DIRECTIONS FOR THIS TASK.
Find the line containing "Given: Select the 38.2 Fibonacci fan label" in the entries; transcribe it and all remaining lines through the end, exactly as they appear, but not the pictures.

*** MATERIAL SHOWN Section Begins ***

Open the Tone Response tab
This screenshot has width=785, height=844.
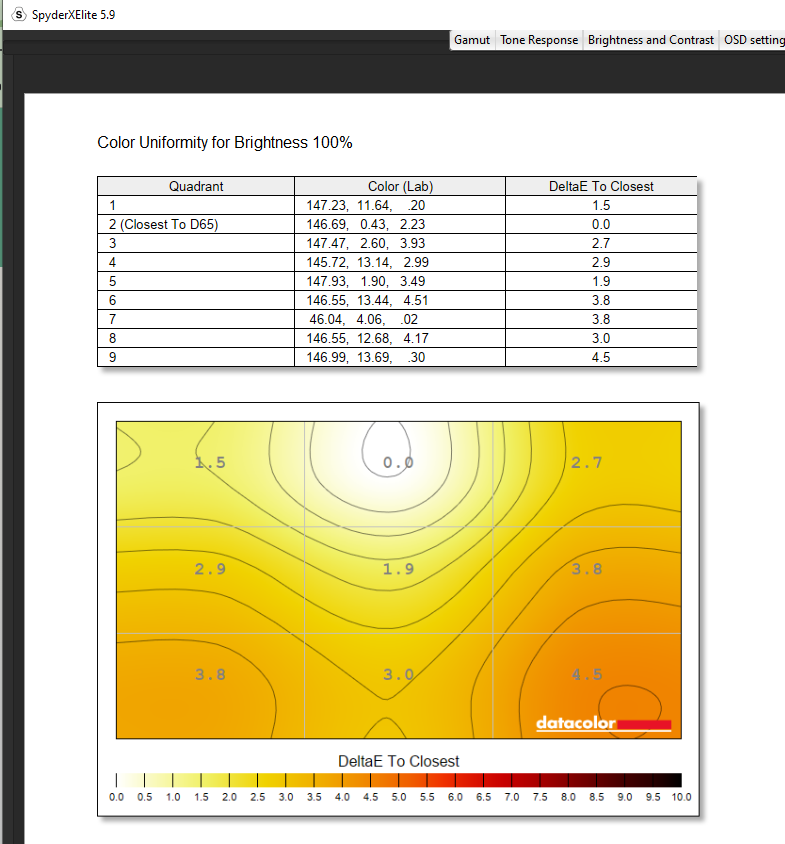(539, 40)
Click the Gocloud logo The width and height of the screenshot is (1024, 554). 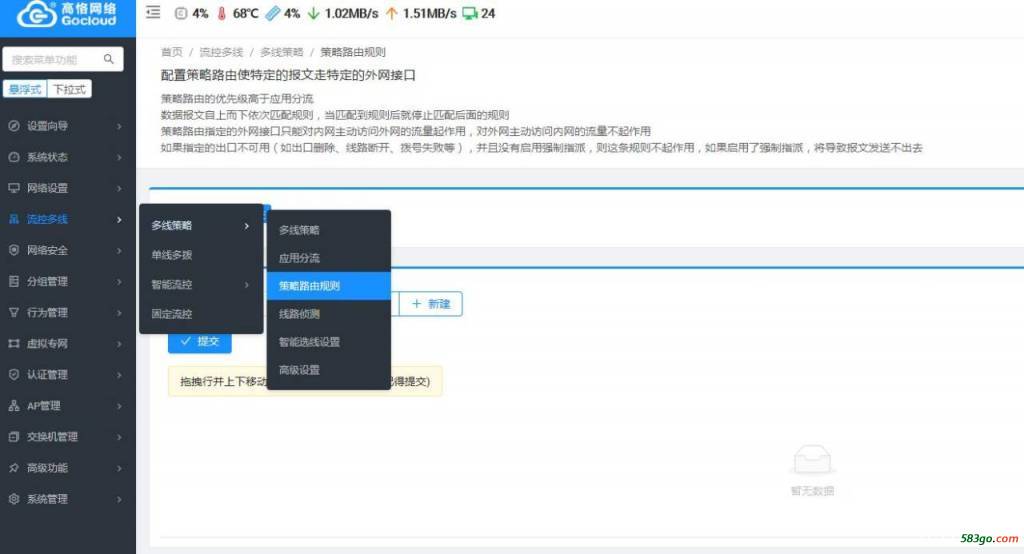(67, 15)
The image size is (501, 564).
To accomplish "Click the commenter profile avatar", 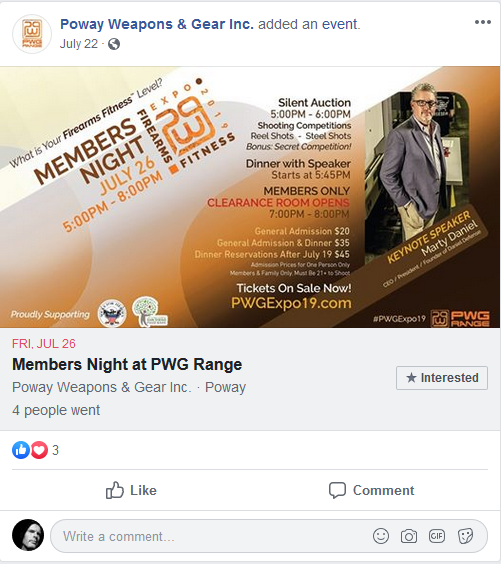I will (x=28, y=535).
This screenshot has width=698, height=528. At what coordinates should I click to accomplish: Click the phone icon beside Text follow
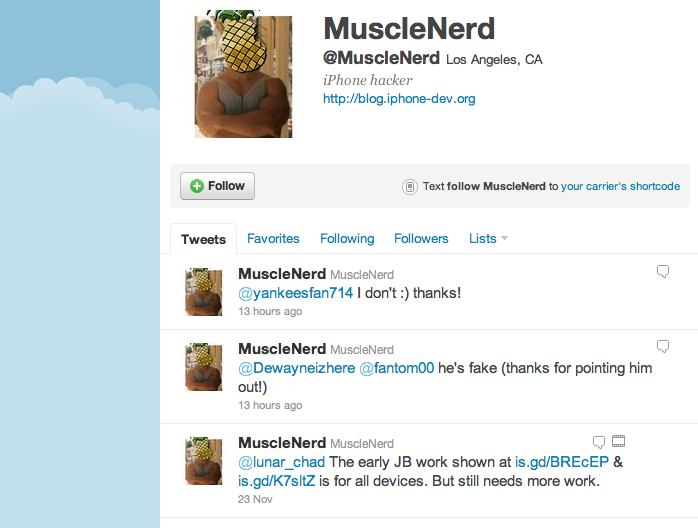[410, 187]
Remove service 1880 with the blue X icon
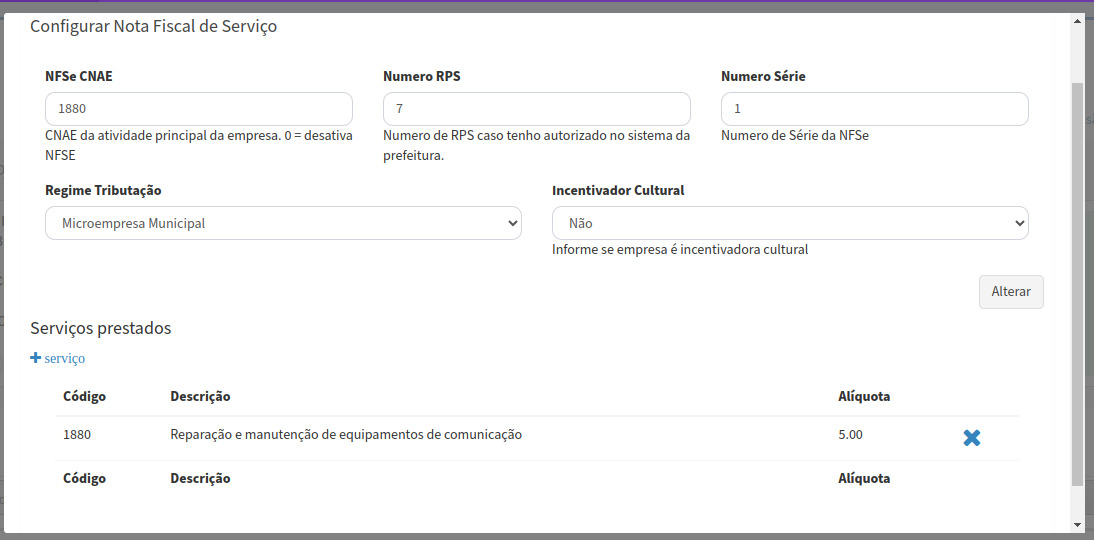The height and width of the screenshot is (540, 1094). [x=971, y=437]
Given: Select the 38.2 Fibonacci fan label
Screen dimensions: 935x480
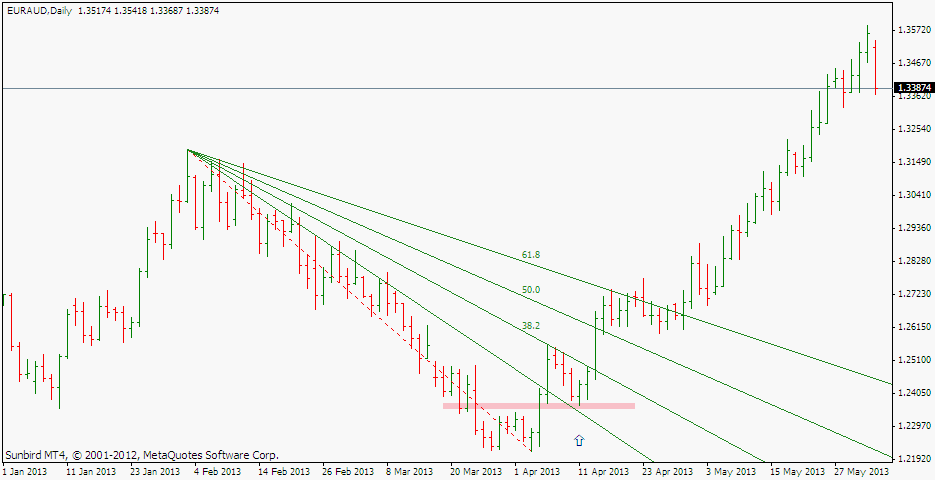Looking at the screenshot, I should click(x=531, y=326).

*** MATERIAL SHOWN Section Ends ***

SOLVED EXERCISE.
Given: Select the 38.2 Fibonacci fan label
Screen dimensions: 935x480
Looking at the screenshot, I should click(x=531, y=326).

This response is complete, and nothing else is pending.